= Lisa Brodyaga =

American human rights lawyer (1940–2021)

Elisabeth S. Brodyaga (September 21, 1940 – October 28, 2021) was an American human rights lawyer. She ran Proyecto Libertad, a pro bono legal initiative for Central American asylum seekers. In 1986, she founded a refugee camp, Refugio del Rio Grande, in the Rio Grande Valley which she ran until her death.

Since 1981, she was certified by the Texas Board of Legal Specialization. At about that time, she became deeply involved with the work on behalf of the Central Americans. Refugio Del Rio Grande, Inc., is a non-profit, 501(c)(3) "refugee camp" on a 45 acre wilderness near San Benito, Texas, where she served as a volunteer attorney.

Most of her later work was on behalf of lawful permanent residents, caught up in the web of the 1996 amendments. Between 1996 and 2001, she litigated the issue of the retroactivity of the repeal of Section 212(c) relief, and represented approximately 50 or 60 LPRs under administratively final orders of deportation.  She won thirty-plus habeas cases, with more held in abeyance while INS appealed her victory, and managed to hold INS at bay until St. Cyr was decided, at which point INS withdrew its appeals.

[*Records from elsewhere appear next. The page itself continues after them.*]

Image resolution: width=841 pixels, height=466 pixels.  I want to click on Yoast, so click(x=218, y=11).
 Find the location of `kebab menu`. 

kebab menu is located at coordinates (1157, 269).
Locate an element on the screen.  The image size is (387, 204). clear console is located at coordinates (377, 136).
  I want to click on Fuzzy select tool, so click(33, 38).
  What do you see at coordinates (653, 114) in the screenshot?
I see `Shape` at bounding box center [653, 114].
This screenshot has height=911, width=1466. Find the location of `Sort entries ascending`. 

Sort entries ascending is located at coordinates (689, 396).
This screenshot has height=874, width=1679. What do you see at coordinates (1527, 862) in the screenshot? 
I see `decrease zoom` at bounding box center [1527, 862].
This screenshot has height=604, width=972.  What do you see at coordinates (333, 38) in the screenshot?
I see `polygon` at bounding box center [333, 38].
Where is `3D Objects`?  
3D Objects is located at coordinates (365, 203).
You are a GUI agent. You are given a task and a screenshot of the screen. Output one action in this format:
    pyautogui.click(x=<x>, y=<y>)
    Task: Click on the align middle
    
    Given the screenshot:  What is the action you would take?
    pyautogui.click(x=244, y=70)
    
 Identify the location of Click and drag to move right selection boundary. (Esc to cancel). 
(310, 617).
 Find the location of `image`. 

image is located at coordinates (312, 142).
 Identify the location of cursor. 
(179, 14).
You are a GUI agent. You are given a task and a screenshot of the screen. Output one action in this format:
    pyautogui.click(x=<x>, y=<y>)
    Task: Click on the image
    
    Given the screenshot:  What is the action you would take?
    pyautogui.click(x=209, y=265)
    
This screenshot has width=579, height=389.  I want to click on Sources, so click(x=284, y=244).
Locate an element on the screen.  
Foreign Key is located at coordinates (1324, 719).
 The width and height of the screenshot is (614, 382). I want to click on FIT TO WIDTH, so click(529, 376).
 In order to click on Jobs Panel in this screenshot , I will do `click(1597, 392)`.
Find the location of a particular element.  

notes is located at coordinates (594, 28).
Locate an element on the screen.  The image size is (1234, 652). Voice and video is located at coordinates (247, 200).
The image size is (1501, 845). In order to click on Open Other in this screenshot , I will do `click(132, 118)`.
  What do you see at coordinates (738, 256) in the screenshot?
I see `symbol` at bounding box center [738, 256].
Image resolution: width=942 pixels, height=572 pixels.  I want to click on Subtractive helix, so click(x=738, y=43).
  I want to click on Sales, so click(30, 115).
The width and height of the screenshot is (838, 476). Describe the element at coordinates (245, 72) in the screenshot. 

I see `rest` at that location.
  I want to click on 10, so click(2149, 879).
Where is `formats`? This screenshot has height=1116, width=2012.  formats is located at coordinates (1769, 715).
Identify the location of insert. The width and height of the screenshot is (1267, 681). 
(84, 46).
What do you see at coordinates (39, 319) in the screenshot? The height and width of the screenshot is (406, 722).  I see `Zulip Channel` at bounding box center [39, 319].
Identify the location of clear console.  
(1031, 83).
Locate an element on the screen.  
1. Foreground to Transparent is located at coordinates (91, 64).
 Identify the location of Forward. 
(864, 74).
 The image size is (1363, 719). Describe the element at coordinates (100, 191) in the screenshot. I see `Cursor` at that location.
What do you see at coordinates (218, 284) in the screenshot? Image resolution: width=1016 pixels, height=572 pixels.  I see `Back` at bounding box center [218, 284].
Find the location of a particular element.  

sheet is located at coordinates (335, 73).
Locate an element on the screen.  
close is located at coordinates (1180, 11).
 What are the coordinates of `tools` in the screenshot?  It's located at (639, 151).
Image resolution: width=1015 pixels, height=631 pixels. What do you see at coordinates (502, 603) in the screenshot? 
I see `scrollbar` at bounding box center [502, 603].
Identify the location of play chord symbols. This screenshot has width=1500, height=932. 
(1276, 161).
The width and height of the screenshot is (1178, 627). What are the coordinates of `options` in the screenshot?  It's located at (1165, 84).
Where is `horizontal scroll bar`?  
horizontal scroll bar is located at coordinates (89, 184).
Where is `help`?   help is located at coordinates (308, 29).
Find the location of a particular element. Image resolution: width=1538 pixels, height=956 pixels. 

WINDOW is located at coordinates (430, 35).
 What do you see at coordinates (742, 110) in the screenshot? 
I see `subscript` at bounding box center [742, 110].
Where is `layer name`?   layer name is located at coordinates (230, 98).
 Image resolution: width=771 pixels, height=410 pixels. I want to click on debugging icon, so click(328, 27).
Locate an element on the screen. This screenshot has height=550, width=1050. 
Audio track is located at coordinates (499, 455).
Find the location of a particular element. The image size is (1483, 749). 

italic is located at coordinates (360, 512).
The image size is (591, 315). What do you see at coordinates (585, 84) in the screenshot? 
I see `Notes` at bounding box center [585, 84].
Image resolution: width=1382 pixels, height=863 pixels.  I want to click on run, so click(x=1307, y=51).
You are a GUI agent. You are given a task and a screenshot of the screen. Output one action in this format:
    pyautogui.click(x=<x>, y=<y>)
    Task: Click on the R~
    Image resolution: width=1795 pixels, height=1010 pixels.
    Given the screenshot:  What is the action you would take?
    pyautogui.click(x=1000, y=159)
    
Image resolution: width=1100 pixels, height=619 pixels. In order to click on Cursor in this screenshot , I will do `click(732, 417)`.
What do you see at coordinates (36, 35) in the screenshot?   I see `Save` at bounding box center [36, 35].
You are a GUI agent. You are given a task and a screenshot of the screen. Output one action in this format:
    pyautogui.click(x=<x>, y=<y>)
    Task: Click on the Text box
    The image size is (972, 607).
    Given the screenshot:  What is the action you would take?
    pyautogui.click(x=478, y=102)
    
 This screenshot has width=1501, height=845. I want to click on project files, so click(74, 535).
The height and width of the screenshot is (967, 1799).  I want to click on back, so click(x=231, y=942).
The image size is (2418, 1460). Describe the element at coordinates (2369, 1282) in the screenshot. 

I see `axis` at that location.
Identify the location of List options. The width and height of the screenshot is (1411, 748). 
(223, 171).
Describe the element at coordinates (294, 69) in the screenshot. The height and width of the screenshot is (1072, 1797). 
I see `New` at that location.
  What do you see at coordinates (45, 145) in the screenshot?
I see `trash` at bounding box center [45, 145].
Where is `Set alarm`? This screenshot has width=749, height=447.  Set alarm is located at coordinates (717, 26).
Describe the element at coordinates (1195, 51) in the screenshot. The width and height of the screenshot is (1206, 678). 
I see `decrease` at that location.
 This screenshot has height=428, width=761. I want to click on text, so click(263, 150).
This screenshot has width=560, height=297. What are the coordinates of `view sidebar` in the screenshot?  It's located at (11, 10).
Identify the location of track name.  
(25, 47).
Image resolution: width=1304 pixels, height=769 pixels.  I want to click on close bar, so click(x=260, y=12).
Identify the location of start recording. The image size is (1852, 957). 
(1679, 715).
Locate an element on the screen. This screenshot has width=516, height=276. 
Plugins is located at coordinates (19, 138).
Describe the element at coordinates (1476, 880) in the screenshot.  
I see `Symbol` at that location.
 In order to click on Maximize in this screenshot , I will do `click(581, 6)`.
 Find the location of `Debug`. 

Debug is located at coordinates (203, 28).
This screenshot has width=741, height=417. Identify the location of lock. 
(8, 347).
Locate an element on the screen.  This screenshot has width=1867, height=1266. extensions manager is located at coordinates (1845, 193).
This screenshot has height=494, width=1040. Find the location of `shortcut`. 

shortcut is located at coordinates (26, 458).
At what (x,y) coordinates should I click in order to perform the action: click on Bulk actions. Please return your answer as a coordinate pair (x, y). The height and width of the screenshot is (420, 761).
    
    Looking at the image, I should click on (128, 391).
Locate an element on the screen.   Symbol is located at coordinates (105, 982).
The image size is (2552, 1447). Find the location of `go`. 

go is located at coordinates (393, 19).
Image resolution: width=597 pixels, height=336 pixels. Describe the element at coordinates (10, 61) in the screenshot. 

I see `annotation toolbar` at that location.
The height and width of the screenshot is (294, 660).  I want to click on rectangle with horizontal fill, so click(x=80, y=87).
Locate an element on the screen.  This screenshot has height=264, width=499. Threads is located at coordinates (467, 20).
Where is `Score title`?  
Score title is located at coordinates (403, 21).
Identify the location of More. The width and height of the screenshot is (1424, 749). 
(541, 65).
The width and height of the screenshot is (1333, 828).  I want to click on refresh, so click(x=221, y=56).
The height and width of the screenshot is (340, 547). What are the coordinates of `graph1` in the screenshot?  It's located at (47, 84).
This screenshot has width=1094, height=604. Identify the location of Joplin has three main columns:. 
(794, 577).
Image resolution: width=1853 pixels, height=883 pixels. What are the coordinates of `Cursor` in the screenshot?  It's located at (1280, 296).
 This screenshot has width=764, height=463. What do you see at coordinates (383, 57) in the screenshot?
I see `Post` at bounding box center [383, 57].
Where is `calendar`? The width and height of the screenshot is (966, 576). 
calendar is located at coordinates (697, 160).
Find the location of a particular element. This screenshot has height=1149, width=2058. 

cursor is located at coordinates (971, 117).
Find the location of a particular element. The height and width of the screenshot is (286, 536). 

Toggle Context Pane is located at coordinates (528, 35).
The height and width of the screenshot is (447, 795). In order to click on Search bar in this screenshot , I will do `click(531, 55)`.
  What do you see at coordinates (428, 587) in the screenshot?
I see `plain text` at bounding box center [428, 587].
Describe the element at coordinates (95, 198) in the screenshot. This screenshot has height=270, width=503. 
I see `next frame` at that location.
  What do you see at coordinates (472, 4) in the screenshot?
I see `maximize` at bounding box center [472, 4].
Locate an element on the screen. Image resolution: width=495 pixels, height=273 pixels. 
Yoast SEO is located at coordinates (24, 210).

She has been devoted to challenging the Fifth Circuit’s conclusion that state drug convictions treated as felonies by the state are aggravated felonies. This issue was also won at the Supreme Court, in Lopez v. Gonzales, 127 S.Ct. 625 (2006), holding that drug offenses which would be misdemeanors under federal law are not aggravated felonies, regardless of how they are characterized by the state.

Prior cases she has been involved in include Guevara-Flores, an antecedent to Cardoza-Fonseca, and Diaz-Resendez, giving a broad interpretation to the scope of review of discretionary decisions, (preIIRIRA), but still useful in some instances. She has received various national awards, from the National Lawyers Guild, American Immigration Lawyers Association, and Lexis-Nexis. Early in her career, she taught at various law schools.

Ms. Brodyaga graduated in 1974 from Catholic University School of Law, in Washington, D.C. To keep her sanity, she raised animals, including horses, dogs, and a few head of cattle. To atone for all the paper she wasted on briefs and the like, she planted trees.